▶ What you need to do:
Each record needs to be retyped exactly, though its pictures should not appear.

[Stored items]
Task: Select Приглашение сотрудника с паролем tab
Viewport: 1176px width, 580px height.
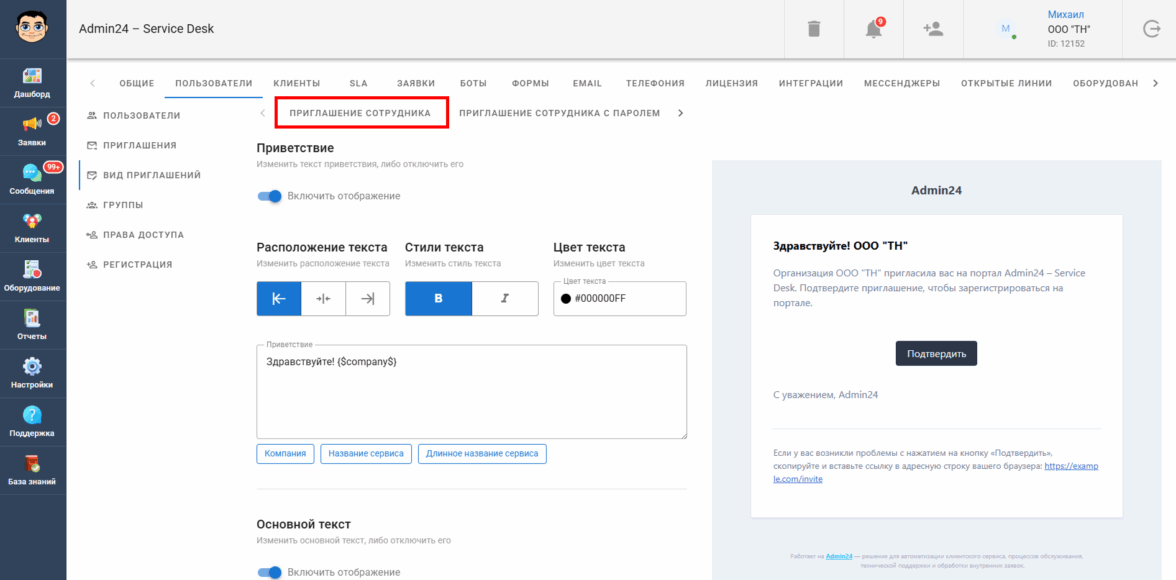Action: pyautogui.click(x=559, y=113)
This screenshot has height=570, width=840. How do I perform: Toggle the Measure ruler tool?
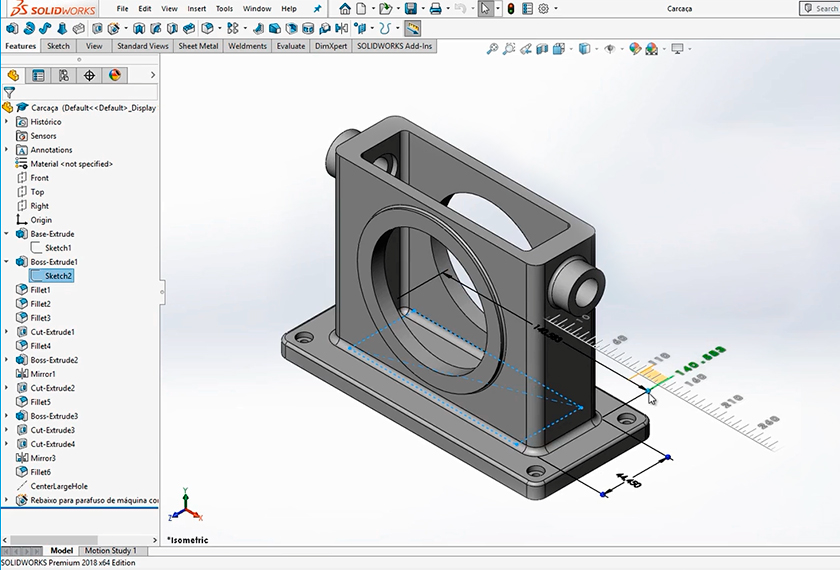(412, 28)
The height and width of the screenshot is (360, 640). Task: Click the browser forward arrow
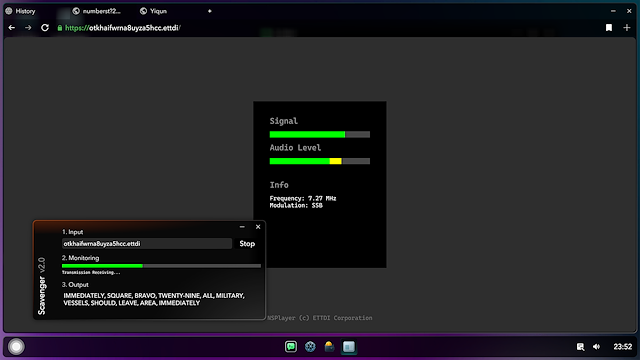28,28
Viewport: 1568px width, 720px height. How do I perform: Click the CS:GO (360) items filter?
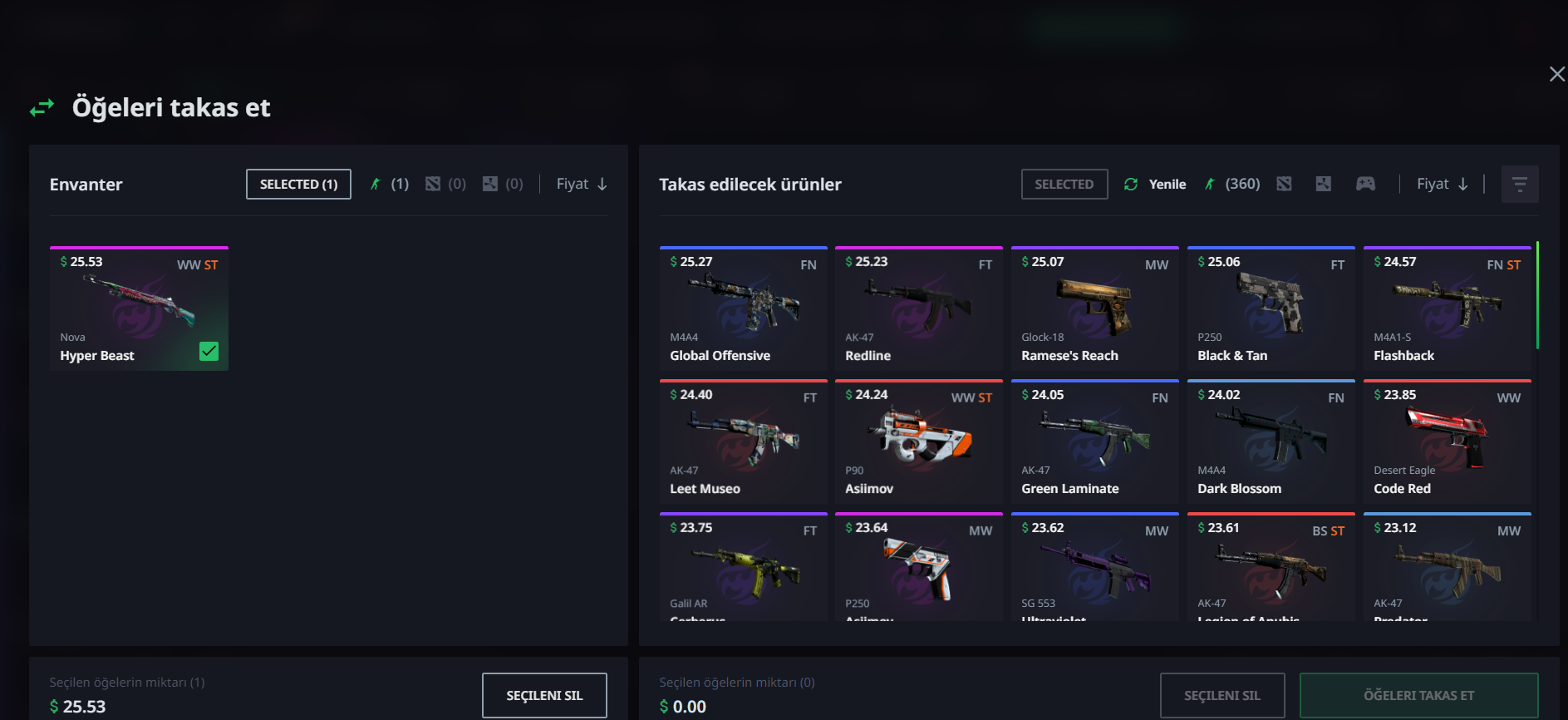pyautogui.click(x=1232, y=184)
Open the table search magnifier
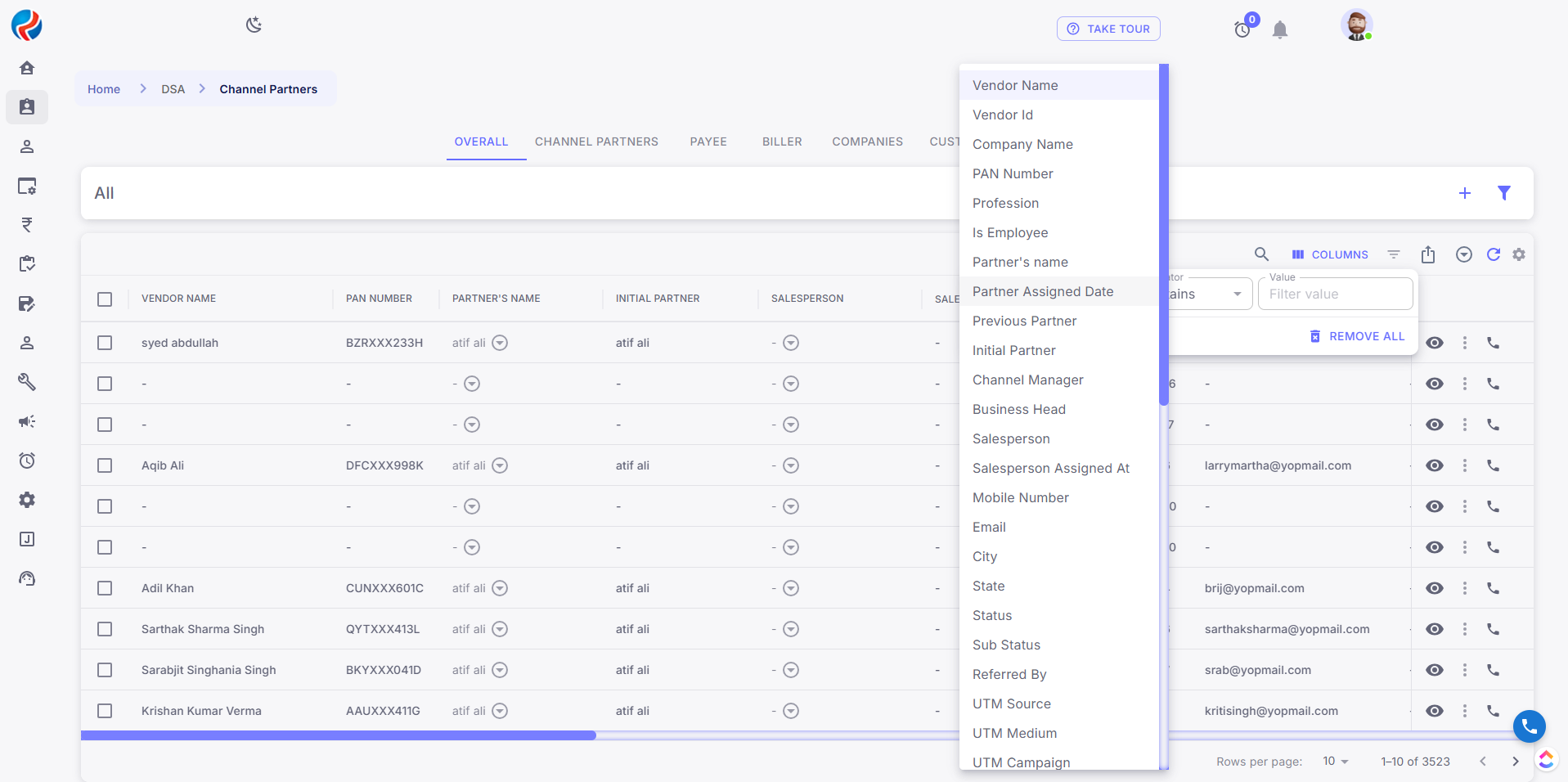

▶ The completed task:
Task: Select Приглашение сотрудника с паролем tab
Viewport: 1176px width, 580px height.
Action: pyautogui.click(x=559, y=113)
This screenshot has height=570, width=840. How do I perform: Toggle the Measure ruler tool?
(412, 28)
The height and width of the screenshot is (360, 640). Task: Click the browser forward arrow
28,28
Viewport: 1568px width, 720px height. How do I perform: Click the CS:GO (360) items filter?
pyautogui.click(x=1232, y=184)
Open the table search magnifier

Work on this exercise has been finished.